| Konu: | CHP Grubu önerisi münasebetiyle |
| Yasama Yılı: | 2 |
| Birleşim: | 26 |
| Tarih: | 24.11.2016 |
FAHRETTİN OĞUZ TOR (Kahramanmaraş) - Sayın Başkan, değerli milletvekilleri; CHP önergesi hakkında Milliyetçi Hareket Partisi Grubu adına söz almış bulunuyorum. Bu vesileyle Genel Kurulu saygıyla selamlıyorum.

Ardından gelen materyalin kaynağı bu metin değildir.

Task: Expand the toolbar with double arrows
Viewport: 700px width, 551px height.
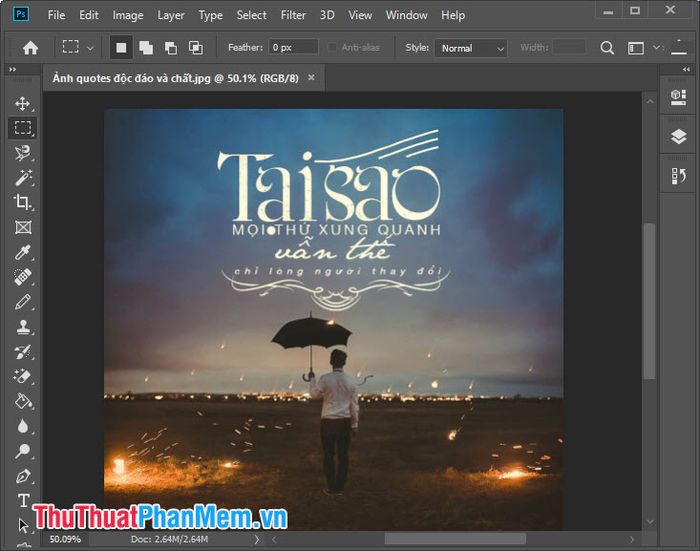Action: (x=12, y=69)
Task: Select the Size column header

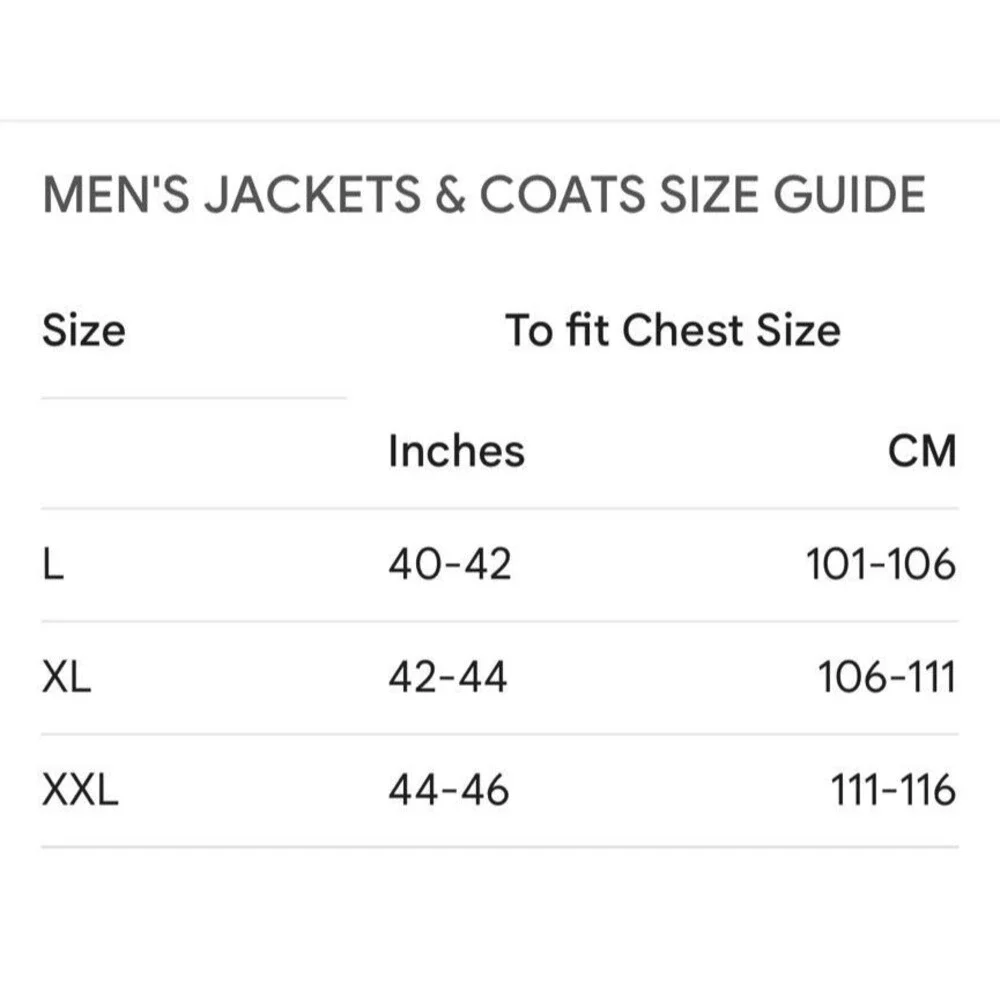Action: click(84, 330)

Pek çok ülkede 1994'ten beri her yıl 5 Ekim günü UNESCO tavsiyesiyle Öğretmenler Günü olarak kullanmaktadır. 5 Ekim günü, 1966 yılında Paris'te gerçekleşen Öğretmenlerin Statüsü Hükümetlerarası Özel Konferansı'nın sona erip UNESCO temsilcileriyle ILO tarafından öğretmenlerin statüsü tavsiyesinin oy birliğiyle kabul edilişinin yıl dönümüdür. Bugün, kendi kültürel ve tarihî özelliklerine göre çeşitli ülkelerde, farklı tarihlerde "Öğretmenler Günü" olarak belirlenmiştir. Biz de 24 Kasım 1928'de Türkiye Cumhuriyeti devletimizin kurucusu Mustafa Kemal Atatürk'ün millet mekteplerinin başöğretmenliğini kabul ettiği gün münasebetiyle her yıl 24 Kasımı "Öğretmenler Günü" olarak kutluyoruz. Ben de başta Başöğretmenimiz Atatürk olmak üzere, tüm öğretmenlerimizin Öğretmenler Günü'nü kutluyor, daha huzurlu, daha mutlu bir ülkede nice yıllar öğretmenlik yapmaları dileğiyle selam ve saygılarımı sunuyorum. Ebediyete intikal eden tüm öğretmenlerimize, terör nedeniyle şehit düşen öğretmenlerimize Allah'tan rahmet diliyorum.
Değerli milletvekilleri, önceki tarihlerde "müderris" denilen hocalar, öğretmenler medreselerde yetişiyordu. İlk defa öğretmen yetiştirmenin önemi göz önüne alınarak özel bir program uygulanması fikrinden hareketle modern anlamda öğretmen yetiştirme gayretlerinin başlangıcı olarak İstanbul'da Fatih semtinde bir öğretmen okulu açıldı. Darülmuallim adıyla 16 Mart 1848 tarihinde açılan bu ilk okulun, bundan sonra açılan öğretmen okullarının ilim irfan yuvası olduğundan kuşku yoktur. Öğretmen okulları geçen süre içerisinde bu ülkeye büyük hizmetler etmiş, eli öpülesi öğretmenler yetiştirmiştir.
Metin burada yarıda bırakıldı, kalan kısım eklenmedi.